It was also very interesting to hear from students about their research, learn what schools they were attending, hear about their goals and interests, and even exchange advice on how to improve our presentation abilities. The undergraduate poster session allowed me to develop my poster presentation skills and gain feedback, and connect with other people who are doing research in similar fields.
Highlight: Meeting an Alum, by Eddy Velazquez
Dr. Giovanni Fazio is a senior physicist at one of the most prestigious universities in the country, Harvard University, and an alum of St. Mary’s. The six of us from St. Mary’s who attended the APS meeting were able to talk with Dr. Fazio there. We heard about his experiences at our university when he attended in the 1950s, as well as the challenges he faced on his journey to earning a PhD and becoming an award-winning physicist. He offered us some good advice about graduate school and not giving up, even in the face of adversity.

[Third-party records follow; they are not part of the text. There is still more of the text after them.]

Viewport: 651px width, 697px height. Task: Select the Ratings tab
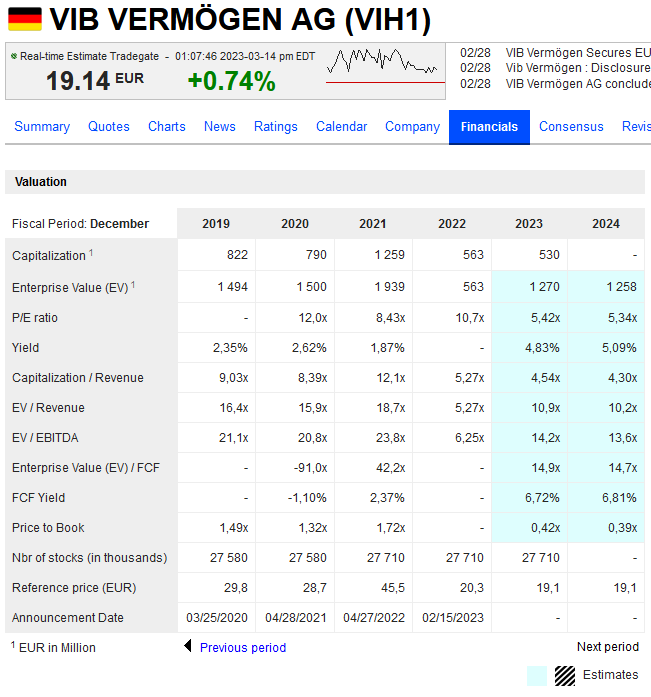[x=276, y=127]
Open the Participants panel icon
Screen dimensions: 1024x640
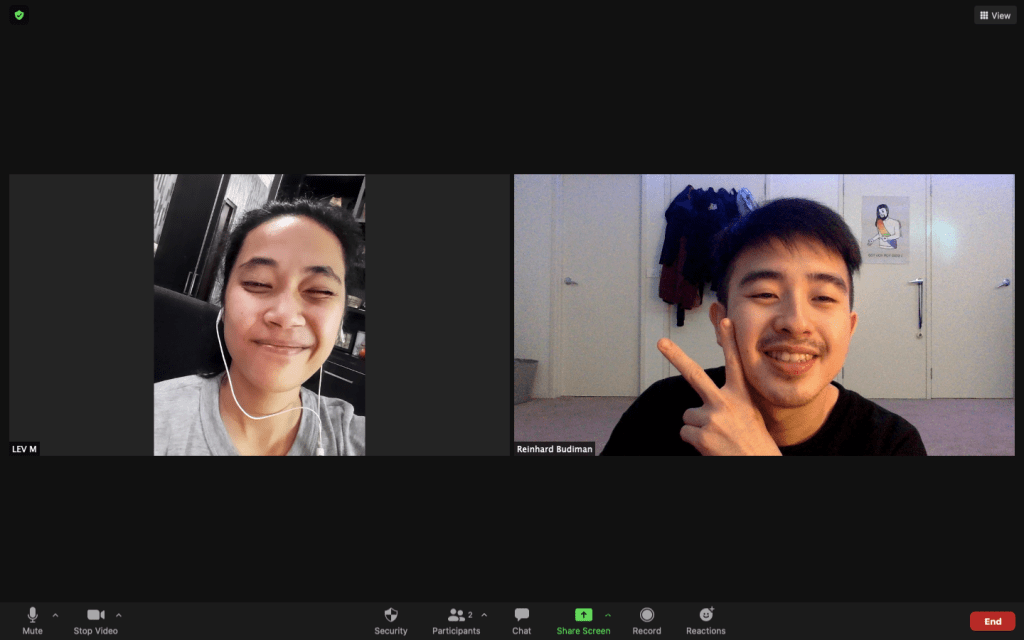point(455,615)
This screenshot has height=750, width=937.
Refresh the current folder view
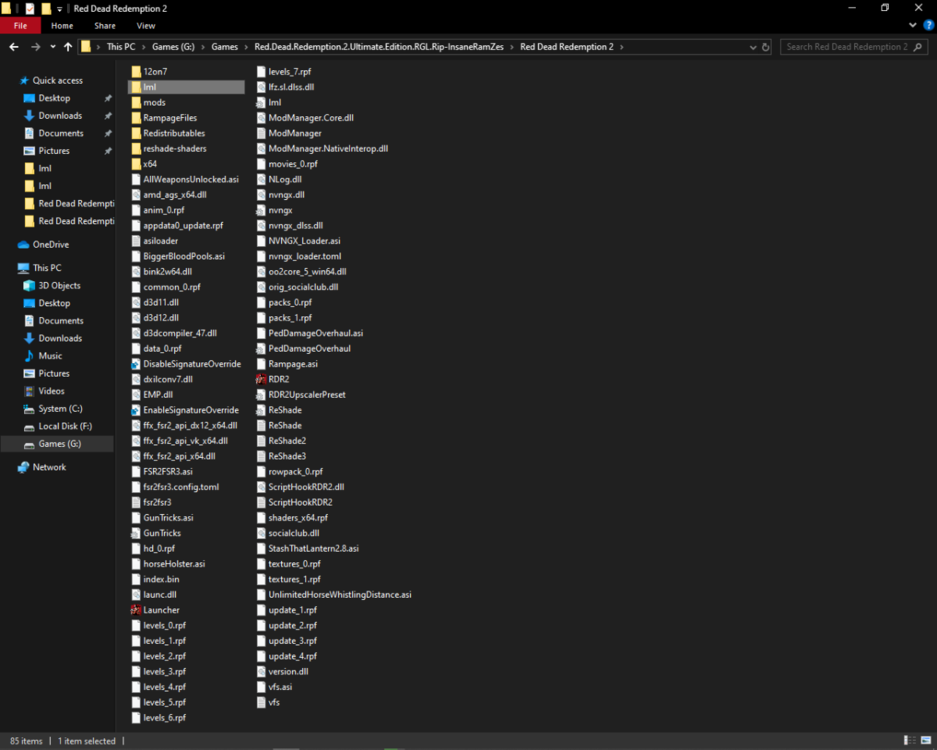pyautogui.click(x=766, y=47)
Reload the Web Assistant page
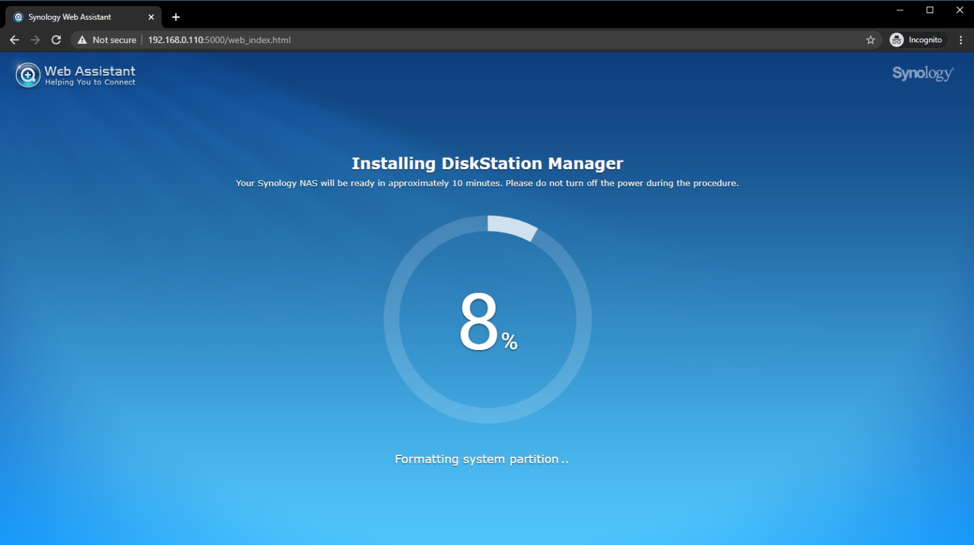This screenshot has height=545, width=974. pyautogui.click(x=56, y=40)
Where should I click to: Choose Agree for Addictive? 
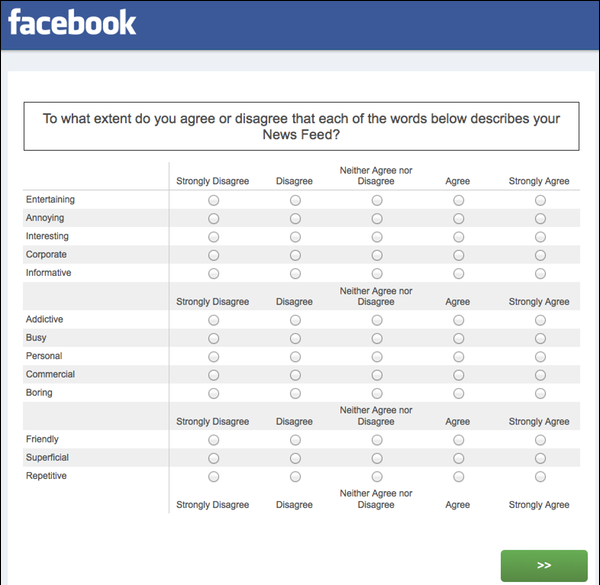pyautogui.click(x=458, y=320)
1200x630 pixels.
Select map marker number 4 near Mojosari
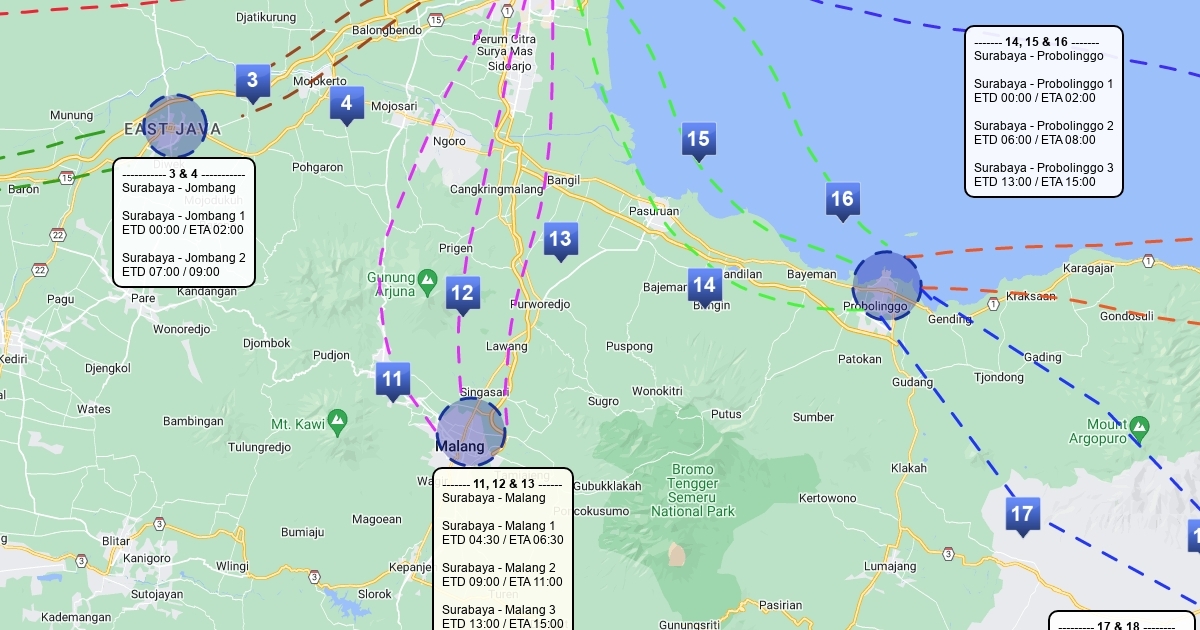(346, 103)
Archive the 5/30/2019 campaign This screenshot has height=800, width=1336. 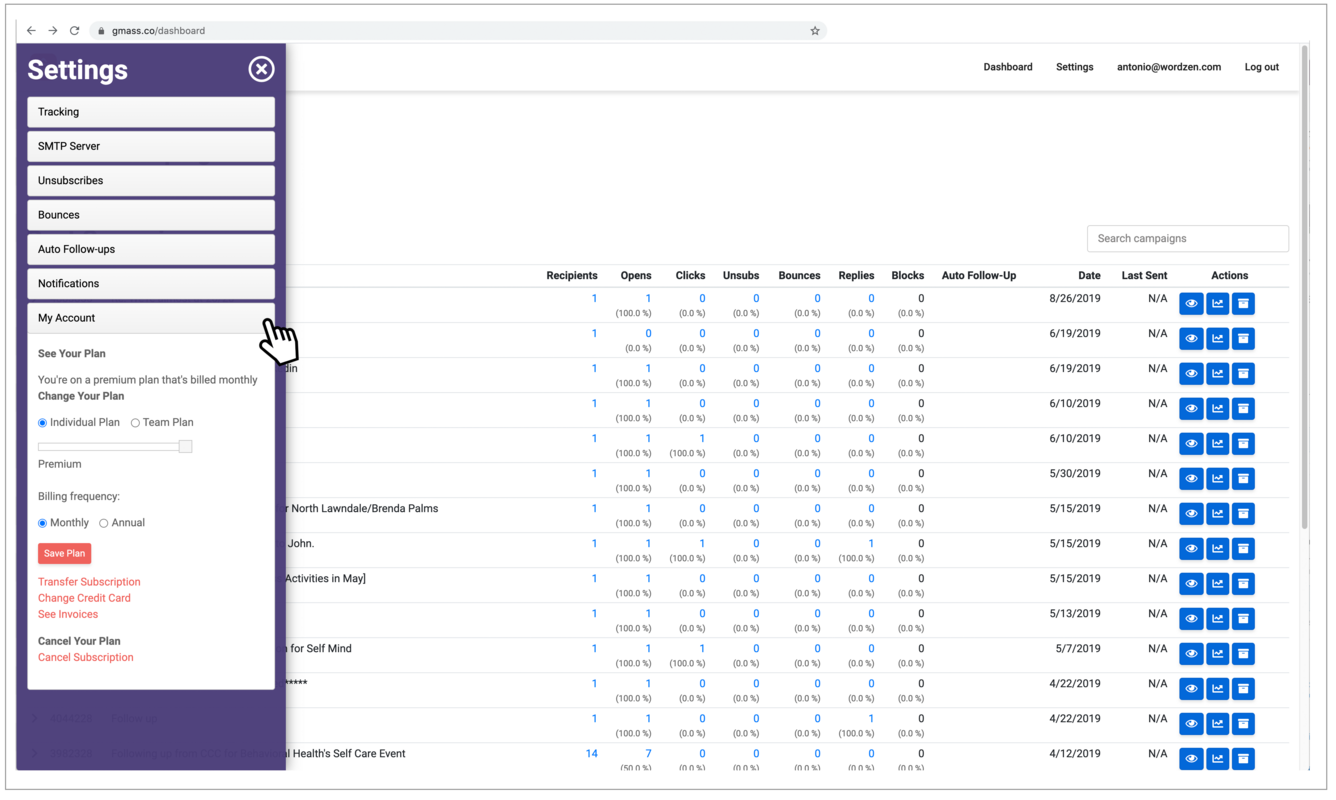(1243, 479)
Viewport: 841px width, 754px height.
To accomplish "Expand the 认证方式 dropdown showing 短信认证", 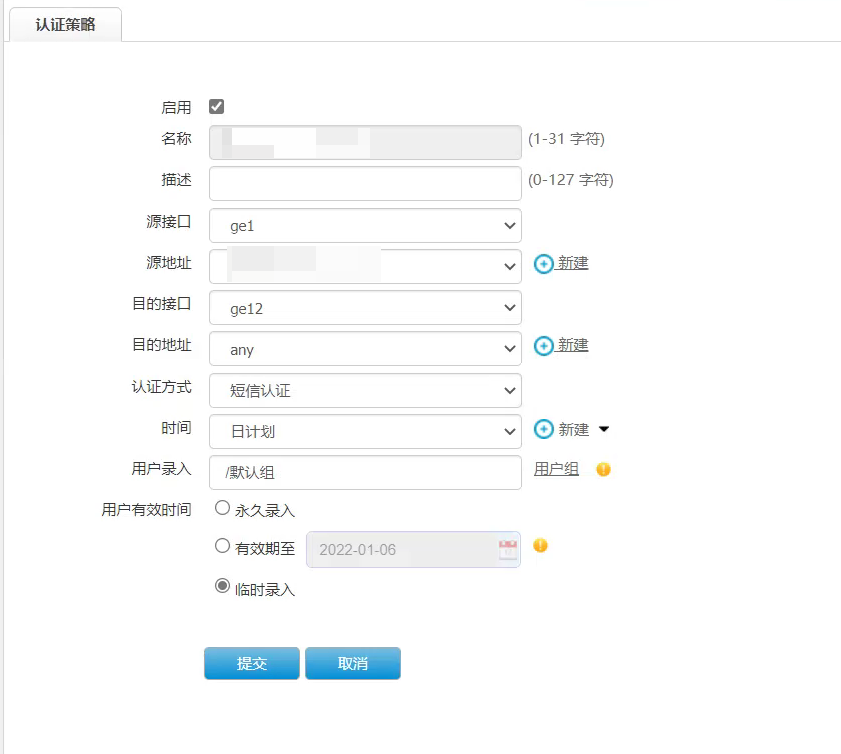I will tap(365, 391).
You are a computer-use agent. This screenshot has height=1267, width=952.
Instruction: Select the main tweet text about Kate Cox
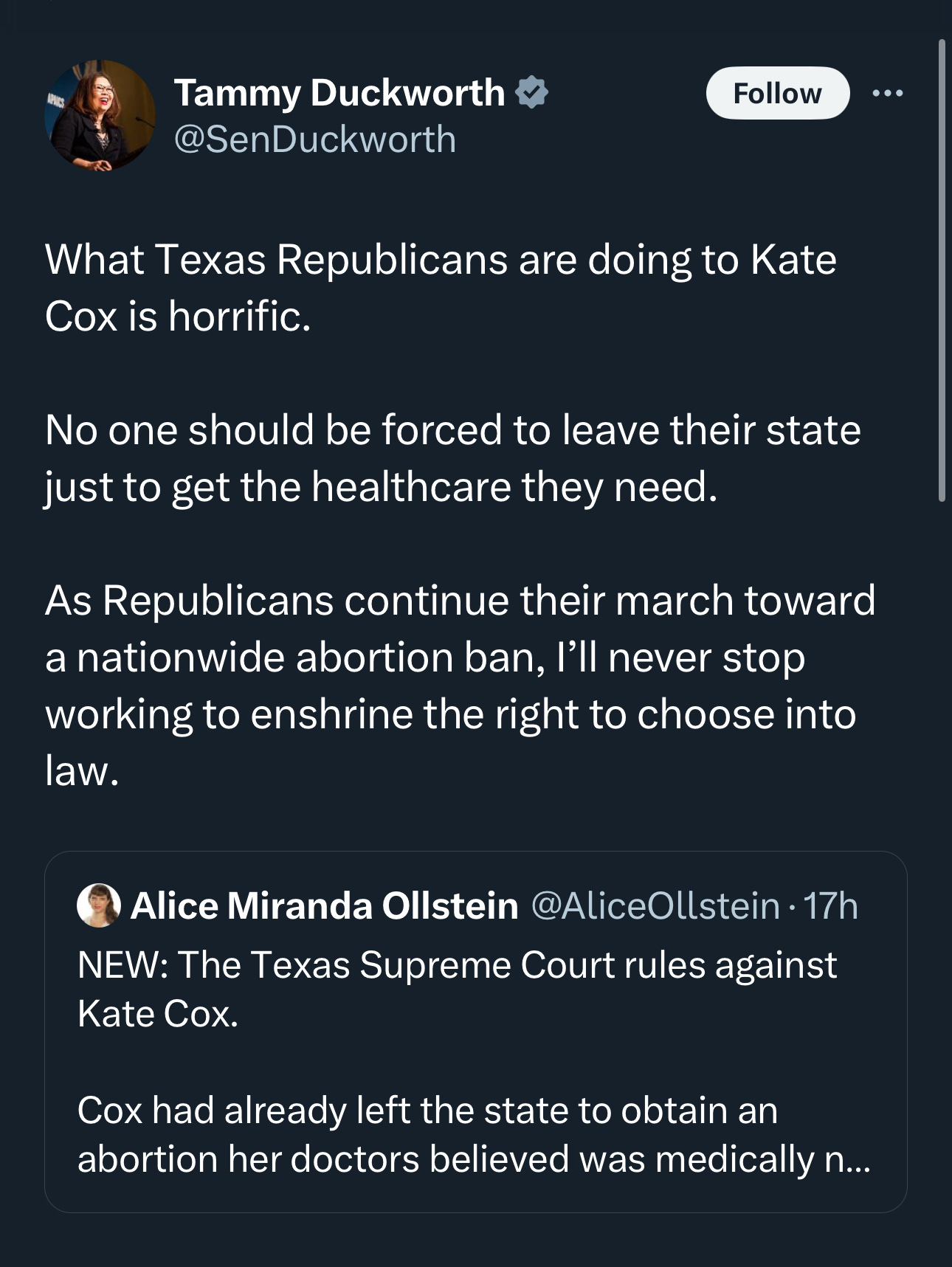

I think it’s safe to say that every one of us enjoyed our time in Boston. We were able to learn more about fields within our interests, connect with other undergraduates who share similar goals, meet an alum from our university, and practice our presentation skills during the poster session. We are grateful for everyone that supported us and helped us to attend the conference. If you have an opportunity to attend an APS meeting as an undergrad, you should definitely take it—you will have the time of your life.